8. Chelation agents: 
-Trientine is now used as first-line by most hepatologists; it doesn't work quite as well as D-penicillamine but it has so many fewer side effects that it's preferred
-D-penicilliamine is second line despite its effectiveness because of its significant side effects- nephrotic syndrome & aplastic anemia (requiring regular CBC/BMP) and patients feel really bad
-Dimercaprol (not used anymore)
9. Transfusion strategies for acute upper gastrointestinal bleeding {RCT, NEJM, n=921}
Villanueva C et al, N Engl J Med. 2013 Jan 3;368(1):11-21.
METHODS:
We enrolled 921 patients with severe acute upper gastrointestinal bleeding and randomly assigned 461 of them to a restrictive strategy (transfusion when the hemoglobin level fell below 7 g per deciliter) and 460 to a liberal strategy (transfusion when the hemoglobin fell below 9 g per deciliter). Randomization was stratified according to the presence or absence of liver cirrhosis.
RESULTS:
A total of 225 patients assigned to the restrictive strategy (51%), as compared with 61 assigned to the liberal strategy (14%), did not receive transfusions (P<0.001) [corrected].The probability of survival at 6 weeks was higher in the restrictive-strategy group than in the liberal-strategy group (95% vs. 91%; hazard ratio for death with restrictive strategy, 0.55; 95% confidence interval [CI], 0.33 to 0.92; P=0.02). Further bleeding occurred in 10% of the patients in the restrictive-strategy group as compared with 16% of the patients in the liberal-strategy group (P=0.01), and adverse events occurred in 40% as compared with 48% (P=0.02). The probability of survival was slightly higher with the restrictive strategy than with the liberal strategy in the subgroup of patients who had bleeding associated with a peptic ulcer (hazard ratio, 0.70; 95% CI, 0.26 to 1.25) and was significantly higher in the subgroup of patients with cirrhosis and Child-Pugh class A or B disease (hazard ratio, 0.30; 95% CI, 0.11 to 0.85), but not in those with cirrhosis and Child-Pugh class C disease (hazard ratio, 1.04; 95% CI, 0.45 to 2.37). Within the first 5 days, the portal-pressure gradient increased significantly in patients assigned to the liberal strategy (P=0.03) but not in those assigned to the restrictive strategy.
CONCLUSIONS:
As compared with a liberal transfusion strategy, a restrictive strategy significantly improved outcomes in patients with acute upper gastrointestinal bleeding.

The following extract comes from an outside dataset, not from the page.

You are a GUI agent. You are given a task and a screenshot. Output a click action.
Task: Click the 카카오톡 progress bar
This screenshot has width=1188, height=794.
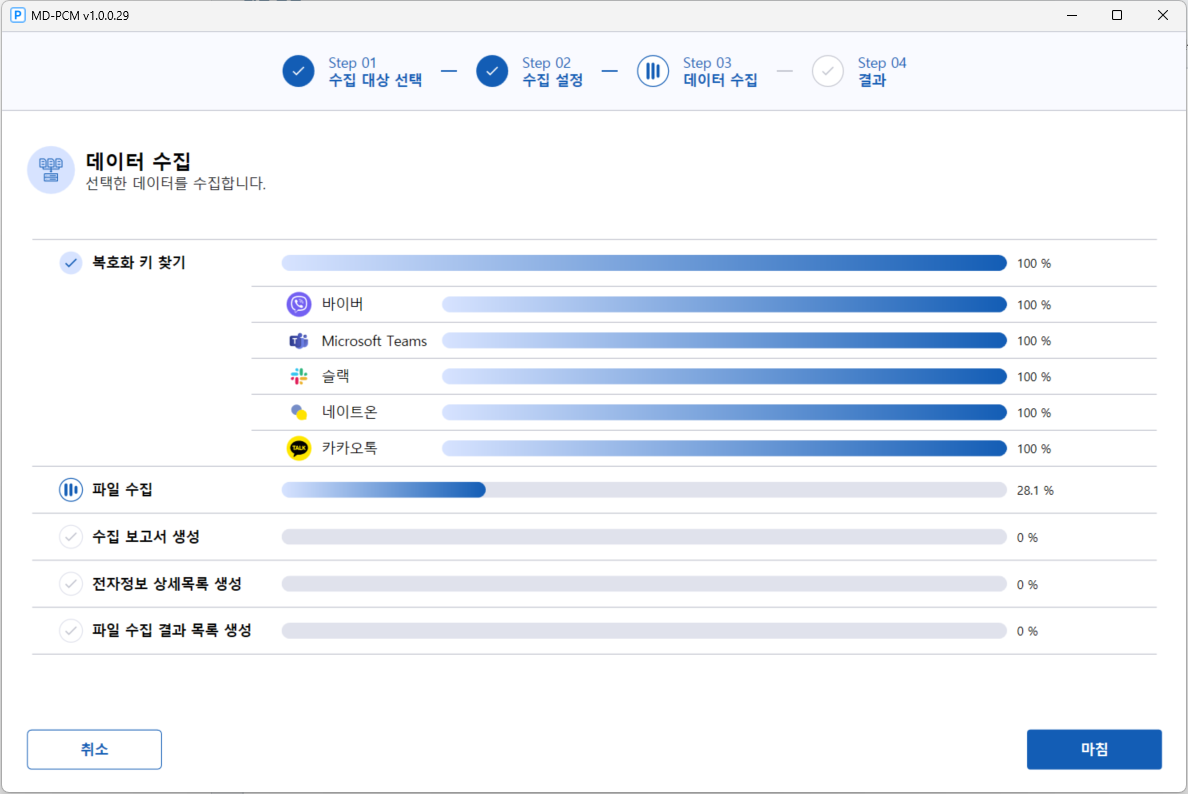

- Potentially due to increased portal pressure through varices with the blood transfusions/volume.
- Octreotide
10. Advice from rounds 
- B-blockers and surgery: if someone is on a b-blocker, they should definitely stay on it. There is some data that optimizing people to a HR of 60s to 70s may lead to better outcomes.
- Lovenox is better than heparin in people with cancer
- Sgarbossa's criteria: identifying ischemia in the context of LBBB.
- Most common cause of INR spikes: chronic CHF (2/2 liver congestion), diarrhea (loss of gut flora), those 2 are much more common than warfarin o/d's
- In bleeding peptic ulcers, people should be on a nexium drip for 72 hours and then BID PO dosing afterwards.